Spin up your own chat interface locally with
./scripts/run_chat.sh --server openai --model_name gpt-4o-mini-2024-07-18
See llm/__init__.py
for a list of supported LLM servers.
We recommend miniconda3 and python3.12.
- OpenAI, Together.ai, Anthropic APIs work on both mac and linux.
- Ollama models are also supported, and you can add your own models. See Ollama models section.
- Huggingface models (in development) currently work on clusters with GPUs. Cluster-specific information is in
docs/
.
conda create -n llm_chat python=3.12
conda activate llm_chat
pip install -r requirements-linux.txt
# or
pip install -r requirements-mac.txt
It is super easy to add your own LLM server by making simple changes to llm/*
.
Currently the code supports the following LLM servers out-of-the-box:
- OpenAI
- Together.ai
- Anthropic
- Ollama
- Huggingface models
See the list of LLM servers in llm/__init__.py
.
You can add your server to the list and create a corresponding YourServerLLMChat(LLMChat)

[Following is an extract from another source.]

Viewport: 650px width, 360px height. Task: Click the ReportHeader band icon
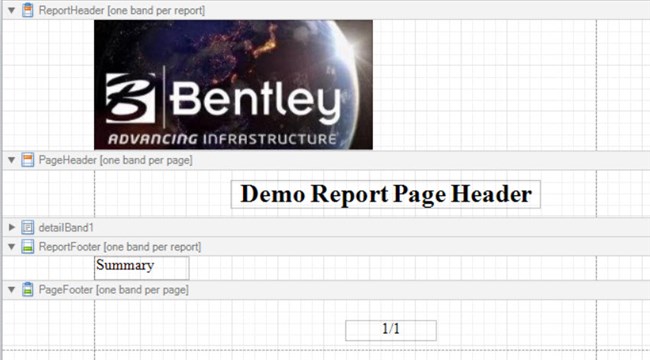tap(28, 10)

and the UI will recognize that as an option.
To run the gpt-4o-mini-2024-07-18
model from OpenAI, for example, do the following steps in a terminal:
- Set the
$OPENAI_API_KEY
environment variable with your API key. - Run
./scripts/run_chat.sh --server openai --model_name gpt-4o-mini-2024-07-18
. - Open the website link in a browser and start chatting!
Analogously, run Together.ai and Anthropic models after setting $TOGETHER_API_KEY
and $ANTHROPIC_API_KEY
respectively.
Ollama provides a way to locally run LLMs on your machine (mac, linux, windows). After downloading the software and setting up the CLI interface, you can download an LLM, say Llama 3.2 with 1B parameters with:
ollama pull llama3.2:1b
Then use the same model name to run the UI:
./scripts/run_chat.sh --server ollama --model_name ollama:llama3.2:1b
vLLM provides a way to locally run LLMs on your machine with GPUs. Install vllm and serve the (downloaded) model through local API:
pip install vllm
vllm serve deepseek-ai/DeepSeek-R1-Distill-Qwen-32B --dtype auto --api-key token-abc123
Then use the same model name to run the UI:
OPENAI_API_KEY="token-abc123" ./scripts/run_chat.sh --server vllm --model_name deepseek-ai/DeepSeek-R1-Distill-Qwen-32B
Note that we set the OPENAI_API_KEY
to the same API key we used to serve with vllm
.
This is because vllm
uses the OpenAI chat interface client to serve local LLMs.
Note: Only multimodal models like Llama3.2 supported for now, and only on AIDA. We will soon add support on G2 cluster as well.